On May 3, the Library Trustee Association of New York State held its annual trustee institute. I ran a session on the intersection of technology trends and changes in libraries. I made a presentation, titled “Creating The Library’s Future”, to get people to start thinking about this intersection.
While there is always change in information technology, I chose to highlight these clusters of trends as being most relevant to the mission of libraries. Here’s a quick summary:
Digitization Of Written, Oral and Visual Materials: the worldwide effort to digitize paper documents as well as the increase in media that are born digital; the budding Digital Public Library of America; the end of the self-contained book which makes possible an infinite variety of mashups; the various ways that “big data” in libraries can be used
Artificial Intelligence & Robotics: such applications as speech recognition, the Army’s artificially intelligent guide and its implications for Ask A Librarian; robotics, especially in warehouses that have implications for larger libraries
High Quality Visual Communications: noting the importance of non-verbal communications and how we are not yet at a stage where this is a ubiquitous aspect of the Internet, but it will be; the extension with videoconferencing of the groups, literacy training, public services that libraries have always provided
Ubiquitous Internet: the various ways that access to the Internet is escaping the limitations of the traditional PC display/keyboard/mouse where any surface can be a display or a keyboard or a mouse or you don’t even need a surface at all with arm movements or eye tracking; augmented reality
Billions Of People Who Produce And Consume Content: the concepts of the “Pro-Sumer” and the long tail; the ways that this is opening up opportunities for authors and content creators that are not limited to the traditional publishers; the role of readers and library patrons in enhancing the traditional hierarchical catalog; the various forms of user involvement and creation at libraries in the US and abroad, including 3D printing and entrepreneurial spaces
Then I shifted to thinking about libraries in this future world. I noted the warnings have been around for a long time, with a quote about the Internet’s impact almost twenty years ago. I asked about a series of websites that seem to offer services which librarians have defined as their role.

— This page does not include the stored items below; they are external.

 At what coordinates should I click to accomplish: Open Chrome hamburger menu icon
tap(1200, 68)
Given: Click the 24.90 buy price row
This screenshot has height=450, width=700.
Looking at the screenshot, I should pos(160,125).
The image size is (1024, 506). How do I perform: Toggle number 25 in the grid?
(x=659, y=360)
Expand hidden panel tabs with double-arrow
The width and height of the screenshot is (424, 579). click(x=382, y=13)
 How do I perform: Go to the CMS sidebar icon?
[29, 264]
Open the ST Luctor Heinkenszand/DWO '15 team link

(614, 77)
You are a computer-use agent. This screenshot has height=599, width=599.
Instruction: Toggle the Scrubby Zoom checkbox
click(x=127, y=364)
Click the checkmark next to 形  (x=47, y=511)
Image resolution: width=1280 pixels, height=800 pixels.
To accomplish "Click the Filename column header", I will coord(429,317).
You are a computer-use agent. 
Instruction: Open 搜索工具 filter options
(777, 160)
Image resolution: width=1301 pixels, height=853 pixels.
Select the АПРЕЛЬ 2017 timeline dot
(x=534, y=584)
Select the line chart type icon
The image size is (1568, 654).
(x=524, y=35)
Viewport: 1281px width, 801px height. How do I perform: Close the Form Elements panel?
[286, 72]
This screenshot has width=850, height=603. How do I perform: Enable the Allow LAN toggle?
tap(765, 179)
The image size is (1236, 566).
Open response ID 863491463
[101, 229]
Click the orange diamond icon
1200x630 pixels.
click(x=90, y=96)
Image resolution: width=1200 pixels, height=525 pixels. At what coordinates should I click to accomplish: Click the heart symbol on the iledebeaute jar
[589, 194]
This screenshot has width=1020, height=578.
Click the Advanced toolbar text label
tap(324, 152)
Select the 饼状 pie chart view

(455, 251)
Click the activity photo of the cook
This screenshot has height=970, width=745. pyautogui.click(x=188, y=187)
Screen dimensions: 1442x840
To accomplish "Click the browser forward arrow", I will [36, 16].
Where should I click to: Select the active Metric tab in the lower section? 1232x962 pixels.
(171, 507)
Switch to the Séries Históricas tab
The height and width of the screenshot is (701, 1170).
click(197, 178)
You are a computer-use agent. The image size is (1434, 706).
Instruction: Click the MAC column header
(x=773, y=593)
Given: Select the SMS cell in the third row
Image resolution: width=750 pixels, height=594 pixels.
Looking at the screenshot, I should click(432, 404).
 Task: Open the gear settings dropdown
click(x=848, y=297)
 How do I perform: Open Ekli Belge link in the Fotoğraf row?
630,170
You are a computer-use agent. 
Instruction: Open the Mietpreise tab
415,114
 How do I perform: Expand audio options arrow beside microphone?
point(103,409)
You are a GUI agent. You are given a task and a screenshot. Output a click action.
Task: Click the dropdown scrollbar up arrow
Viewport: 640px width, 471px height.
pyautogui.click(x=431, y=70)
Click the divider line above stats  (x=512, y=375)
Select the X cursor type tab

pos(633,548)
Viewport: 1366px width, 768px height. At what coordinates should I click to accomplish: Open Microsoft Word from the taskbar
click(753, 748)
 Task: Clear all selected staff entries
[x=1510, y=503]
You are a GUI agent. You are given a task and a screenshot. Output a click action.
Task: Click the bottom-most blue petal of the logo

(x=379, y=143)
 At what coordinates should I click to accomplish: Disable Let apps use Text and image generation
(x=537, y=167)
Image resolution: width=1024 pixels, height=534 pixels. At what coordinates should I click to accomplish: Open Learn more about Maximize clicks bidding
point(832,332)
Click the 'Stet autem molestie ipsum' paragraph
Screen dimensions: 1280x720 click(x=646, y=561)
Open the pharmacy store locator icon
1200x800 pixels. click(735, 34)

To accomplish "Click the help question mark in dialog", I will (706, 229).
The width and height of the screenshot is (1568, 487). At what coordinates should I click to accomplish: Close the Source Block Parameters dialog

All of this requires librarians to enhance that role to keep ahead of what are now commodity services and to think about library services as pervasive throughout the community – not confined to what goes on in the library building or even what is local.
Then taking a World Café approach, we broke up into groups focused on three questions:
How will technology change the expectations of patrons?
How could/should future technology trends affect the way individual libraries budget and spend their money?
What are the organizational implications of changing technology? (including the role of the individual libraries vs. the systems vs. the RRRs vs. the State vs. the national networks)
Here are some of the possibly contradictory highlights from the discussion that followed:
Expectations of patrons are rising because of what they exposed to, outside the library – at work and at home.
Libraries as often lead patrons to new technologies and uses of tech, rather than the other way around
Budgets need to shift, setting a minimum percentage for digital collections and providing staff training.
As library activities become more varied, there may need to be more private spaces for music, videoconferencing, etc.
The availability of resources directly from the Internet is upsetting the traditional hierarchy of the library world. So individual libraries may see alternatives to the cooperative systems or the State librarians that used to be the primary suppliers of technology.